The girl had been reported missing in September, and the Texas Department of Public Safety launched an investigation to find her in November.

While suburban Chicago authorities are focusing on the yet-unnamed buyers, Marks and his wife are charged in Texas with purchasing or selling a child for sex. They are being held at the Rockwall County Jail on $1 million bond.

"This is a fake charge that my ex-wife put on me," Marks said during an interview at the Rockwall jail. "I have no reason to sell my children, I love them. I would die for them."

In a jailhouse interview, Marks told ABC-TV Dallas affiliate WFAA that the charges against him, his wife and his parents are all bogus.

When Marks was arrested, authorities questioned his parents, Davy and Dorothy Marks, who both said they hadn't seen their 14-year-old granddaughter in four months. During their interviews, Mark's mother allegedly phoned her grandson, Miller Marks, at his home, where the child was being held to warn him.

As Miller Marks was leaving the home in Mesquite, the child was able to escape and call 911 from a nearby McDonald's restaurant.
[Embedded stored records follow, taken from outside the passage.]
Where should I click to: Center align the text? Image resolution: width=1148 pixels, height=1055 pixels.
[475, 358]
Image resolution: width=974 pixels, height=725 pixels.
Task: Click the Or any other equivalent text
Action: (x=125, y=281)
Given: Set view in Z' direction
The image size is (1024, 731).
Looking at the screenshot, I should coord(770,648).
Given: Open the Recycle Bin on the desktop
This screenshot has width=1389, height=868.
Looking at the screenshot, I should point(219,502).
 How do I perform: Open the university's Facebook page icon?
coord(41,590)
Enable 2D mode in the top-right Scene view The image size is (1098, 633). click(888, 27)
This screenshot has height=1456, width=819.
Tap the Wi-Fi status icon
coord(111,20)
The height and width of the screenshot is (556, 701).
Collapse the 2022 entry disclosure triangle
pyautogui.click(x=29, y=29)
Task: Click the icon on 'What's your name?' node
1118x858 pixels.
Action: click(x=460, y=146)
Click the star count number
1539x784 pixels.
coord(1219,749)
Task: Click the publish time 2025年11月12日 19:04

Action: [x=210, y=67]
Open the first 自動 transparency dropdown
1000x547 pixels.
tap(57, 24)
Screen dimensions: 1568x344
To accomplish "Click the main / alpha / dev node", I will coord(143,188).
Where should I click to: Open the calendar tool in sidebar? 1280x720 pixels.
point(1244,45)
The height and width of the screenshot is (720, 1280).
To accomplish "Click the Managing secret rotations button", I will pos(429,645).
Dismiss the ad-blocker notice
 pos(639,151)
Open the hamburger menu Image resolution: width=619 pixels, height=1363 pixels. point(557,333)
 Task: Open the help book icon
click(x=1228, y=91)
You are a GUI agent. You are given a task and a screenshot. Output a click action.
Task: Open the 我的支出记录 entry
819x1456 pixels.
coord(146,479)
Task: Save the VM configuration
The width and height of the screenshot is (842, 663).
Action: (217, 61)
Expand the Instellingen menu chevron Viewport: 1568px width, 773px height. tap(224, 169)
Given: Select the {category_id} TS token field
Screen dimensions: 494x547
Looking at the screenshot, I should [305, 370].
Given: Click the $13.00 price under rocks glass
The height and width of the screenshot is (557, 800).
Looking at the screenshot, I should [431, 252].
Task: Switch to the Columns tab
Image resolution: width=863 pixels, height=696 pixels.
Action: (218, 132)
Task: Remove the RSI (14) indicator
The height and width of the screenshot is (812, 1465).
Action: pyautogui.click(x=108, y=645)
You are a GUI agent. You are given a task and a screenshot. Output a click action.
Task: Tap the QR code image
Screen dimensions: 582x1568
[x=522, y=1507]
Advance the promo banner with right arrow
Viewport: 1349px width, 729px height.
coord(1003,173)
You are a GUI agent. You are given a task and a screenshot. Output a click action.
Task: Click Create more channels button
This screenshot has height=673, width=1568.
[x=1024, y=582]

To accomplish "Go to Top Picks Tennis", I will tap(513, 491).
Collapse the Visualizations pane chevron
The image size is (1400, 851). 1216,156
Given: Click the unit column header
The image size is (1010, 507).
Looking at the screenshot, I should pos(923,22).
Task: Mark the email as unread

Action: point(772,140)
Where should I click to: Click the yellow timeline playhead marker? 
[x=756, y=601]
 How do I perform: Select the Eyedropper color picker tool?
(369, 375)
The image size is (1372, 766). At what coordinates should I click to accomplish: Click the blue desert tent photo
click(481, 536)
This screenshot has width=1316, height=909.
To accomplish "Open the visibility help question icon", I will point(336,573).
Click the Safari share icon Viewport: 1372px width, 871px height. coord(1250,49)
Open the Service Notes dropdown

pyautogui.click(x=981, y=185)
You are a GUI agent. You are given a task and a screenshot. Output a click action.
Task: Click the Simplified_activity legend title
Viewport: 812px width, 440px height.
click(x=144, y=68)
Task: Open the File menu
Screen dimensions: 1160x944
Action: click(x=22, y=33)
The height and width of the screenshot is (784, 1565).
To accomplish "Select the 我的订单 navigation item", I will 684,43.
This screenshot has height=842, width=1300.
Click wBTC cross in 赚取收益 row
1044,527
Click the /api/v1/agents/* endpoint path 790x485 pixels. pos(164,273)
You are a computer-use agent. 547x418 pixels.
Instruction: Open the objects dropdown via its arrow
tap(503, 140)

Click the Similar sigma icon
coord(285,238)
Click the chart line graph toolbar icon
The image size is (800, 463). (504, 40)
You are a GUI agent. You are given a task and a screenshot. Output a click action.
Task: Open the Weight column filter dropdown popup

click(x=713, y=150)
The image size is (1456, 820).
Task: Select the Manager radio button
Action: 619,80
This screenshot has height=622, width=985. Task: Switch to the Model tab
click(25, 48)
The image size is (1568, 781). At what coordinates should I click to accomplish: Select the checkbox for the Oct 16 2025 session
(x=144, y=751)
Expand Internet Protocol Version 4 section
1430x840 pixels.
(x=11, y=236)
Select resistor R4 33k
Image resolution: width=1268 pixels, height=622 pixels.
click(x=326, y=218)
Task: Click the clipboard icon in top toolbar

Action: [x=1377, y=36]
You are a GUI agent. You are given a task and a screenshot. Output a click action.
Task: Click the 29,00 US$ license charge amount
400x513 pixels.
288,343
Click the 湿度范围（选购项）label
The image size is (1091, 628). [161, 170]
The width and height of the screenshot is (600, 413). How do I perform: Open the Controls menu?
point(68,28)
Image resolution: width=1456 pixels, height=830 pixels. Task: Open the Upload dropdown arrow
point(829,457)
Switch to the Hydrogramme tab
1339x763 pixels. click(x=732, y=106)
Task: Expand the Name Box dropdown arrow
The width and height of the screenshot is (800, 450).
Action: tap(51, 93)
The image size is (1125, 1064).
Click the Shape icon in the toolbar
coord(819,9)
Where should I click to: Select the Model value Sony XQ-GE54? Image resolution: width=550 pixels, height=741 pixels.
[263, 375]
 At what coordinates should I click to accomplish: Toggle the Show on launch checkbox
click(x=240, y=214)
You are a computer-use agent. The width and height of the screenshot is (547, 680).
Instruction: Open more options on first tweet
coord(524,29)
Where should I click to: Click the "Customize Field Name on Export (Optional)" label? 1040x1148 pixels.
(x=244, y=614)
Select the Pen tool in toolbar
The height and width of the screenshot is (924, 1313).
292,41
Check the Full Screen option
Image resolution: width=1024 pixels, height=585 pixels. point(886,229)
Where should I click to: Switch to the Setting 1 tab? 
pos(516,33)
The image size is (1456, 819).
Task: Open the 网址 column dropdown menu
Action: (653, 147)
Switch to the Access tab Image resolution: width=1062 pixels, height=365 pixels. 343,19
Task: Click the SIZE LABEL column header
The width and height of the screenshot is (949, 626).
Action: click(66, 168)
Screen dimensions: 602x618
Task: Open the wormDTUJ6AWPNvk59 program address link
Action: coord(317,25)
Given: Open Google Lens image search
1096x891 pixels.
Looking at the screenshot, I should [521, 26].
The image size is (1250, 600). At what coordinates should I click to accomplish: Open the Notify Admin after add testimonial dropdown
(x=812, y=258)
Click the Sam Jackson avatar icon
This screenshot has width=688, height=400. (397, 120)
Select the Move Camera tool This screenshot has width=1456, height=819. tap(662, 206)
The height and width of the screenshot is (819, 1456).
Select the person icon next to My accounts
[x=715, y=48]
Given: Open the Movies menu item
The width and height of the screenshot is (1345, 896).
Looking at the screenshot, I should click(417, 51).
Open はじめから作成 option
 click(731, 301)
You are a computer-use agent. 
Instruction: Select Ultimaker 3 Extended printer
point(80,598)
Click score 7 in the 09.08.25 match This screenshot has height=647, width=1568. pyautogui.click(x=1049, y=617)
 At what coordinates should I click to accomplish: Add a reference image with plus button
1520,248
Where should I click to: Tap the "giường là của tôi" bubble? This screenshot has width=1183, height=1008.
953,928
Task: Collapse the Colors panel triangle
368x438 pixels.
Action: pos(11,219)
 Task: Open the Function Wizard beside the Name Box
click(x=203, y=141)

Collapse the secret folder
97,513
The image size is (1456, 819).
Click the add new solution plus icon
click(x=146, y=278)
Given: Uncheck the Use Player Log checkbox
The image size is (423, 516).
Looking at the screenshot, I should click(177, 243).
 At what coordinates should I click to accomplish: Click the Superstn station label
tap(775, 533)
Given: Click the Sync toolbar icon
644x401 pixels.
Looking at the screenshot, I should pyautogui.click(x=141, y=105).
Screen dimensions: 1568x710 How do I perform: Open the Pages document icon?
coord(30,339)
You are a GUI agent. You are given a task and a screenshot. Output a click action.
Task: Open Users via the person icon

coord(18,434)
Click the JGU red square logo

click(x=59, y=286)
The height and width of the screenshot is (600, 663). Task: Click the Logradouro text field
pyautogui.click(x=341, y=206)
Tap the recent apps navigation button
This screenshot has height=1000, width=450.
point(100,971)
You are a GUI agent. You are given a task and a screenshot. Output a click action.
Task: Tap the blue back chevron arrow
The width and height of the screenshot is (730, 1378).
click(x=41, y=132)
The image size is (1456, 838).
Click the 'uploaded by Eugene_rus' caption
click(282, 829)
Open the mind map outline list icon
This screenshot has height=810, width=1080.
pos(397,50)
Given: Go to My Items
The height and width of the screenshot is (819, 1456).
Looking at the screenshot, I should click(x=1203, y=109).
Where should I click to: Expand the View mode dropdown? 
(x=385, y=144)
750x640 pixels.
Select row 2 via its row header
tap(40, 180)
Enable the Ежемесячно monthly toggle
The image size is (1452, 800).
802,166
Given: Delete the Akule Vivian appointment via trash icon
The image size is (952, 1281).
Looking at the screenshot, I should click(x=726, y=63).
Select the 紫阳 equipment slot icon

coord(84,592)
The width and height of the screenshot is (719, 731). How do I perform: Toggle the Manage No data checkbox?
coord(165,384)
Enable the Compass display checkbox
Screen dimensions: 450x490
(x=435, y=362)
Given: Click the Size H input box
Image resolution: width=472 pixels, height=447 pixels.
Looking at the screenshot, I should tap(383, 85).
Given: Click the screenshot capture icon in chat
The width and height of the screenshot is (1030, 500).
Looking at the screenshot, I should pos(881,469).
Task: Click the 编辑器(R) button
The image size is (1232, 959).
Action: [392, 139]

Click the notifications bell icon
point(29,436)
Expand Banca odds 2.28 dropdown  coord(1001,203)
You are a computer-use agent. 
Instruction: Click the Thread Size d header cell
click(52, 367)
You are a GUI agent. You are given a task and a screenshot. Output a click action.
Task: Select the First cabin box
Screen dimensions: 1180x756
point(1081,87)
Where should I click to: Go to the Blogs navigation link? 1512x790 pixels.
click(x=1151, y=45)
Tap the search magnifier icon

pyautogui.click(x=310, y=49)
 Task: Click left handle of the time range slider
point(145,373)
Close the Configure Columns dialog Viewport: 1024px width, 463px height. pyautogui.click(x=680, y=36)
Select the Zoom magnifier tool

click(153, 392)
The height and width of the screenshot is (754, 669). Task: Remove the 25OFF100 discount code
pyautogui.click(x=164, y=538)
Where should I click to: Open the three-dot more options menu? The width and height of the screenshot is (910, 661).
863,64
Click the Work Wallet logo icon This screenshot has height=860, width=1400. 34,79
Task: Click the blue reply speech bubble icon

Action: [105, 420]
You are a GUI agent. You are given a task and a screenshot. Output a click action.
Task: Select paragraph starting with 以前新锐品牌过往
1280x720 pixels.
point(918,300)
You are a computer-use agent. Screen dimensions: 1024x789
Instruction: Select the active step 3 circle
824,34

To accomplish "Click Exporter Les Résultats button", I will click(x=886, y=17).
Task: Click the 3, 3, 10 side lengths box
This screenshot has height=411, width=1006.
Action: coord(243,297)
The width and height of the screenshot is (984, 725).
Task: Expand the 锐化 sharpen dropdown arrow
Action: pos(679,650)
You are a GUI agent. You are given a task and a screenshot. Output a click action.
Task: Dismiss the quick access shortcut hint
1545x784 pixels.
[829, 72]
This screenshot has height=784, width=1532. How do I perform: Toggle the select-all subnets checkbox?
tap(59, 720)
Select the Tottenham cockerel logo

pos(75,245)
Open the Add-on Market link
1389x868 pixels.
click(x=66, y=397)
The grandparents were arrested on charges of harboring a runaway-their granddaughter who had been placed on the human market.

Marks claims the teenage daughter had run away from foster care, not sold. He says that's when his ex-wife began circulating stories that he was trying to sell the 14-year-old for cash.

"If I hided her, I wouldn't have been in the same homes. I would have been in a different state. Different country. Different city," Marks said.

Now, the Texas child-welfare agency has taken the rest of Marks' children.

"Child services came to my house, they tested the young three little kids that I have with my new wife Lila, showing that they have marijuana in their system. So they removed my children and placed them in child services," he said.

After the Elgin deal fell through and Marks and his wife returned from Illinois, investigators say they tried to negotiate a new deal to "sell the child to another family in Florida."

Kane County State's Attorney Joe McMahon confirms that prosecutors "have been in communication with the Elgin Police Department about this situation, which remains under investigation."

"The investigation is ongoing," said Elgin police spokesperson Kristie Hilton. "We have no new information to release at this time," Hilton said.

The Texas Department of Public Safety confirms the arrests but is declining comment on grounds that the investigation is ongoing.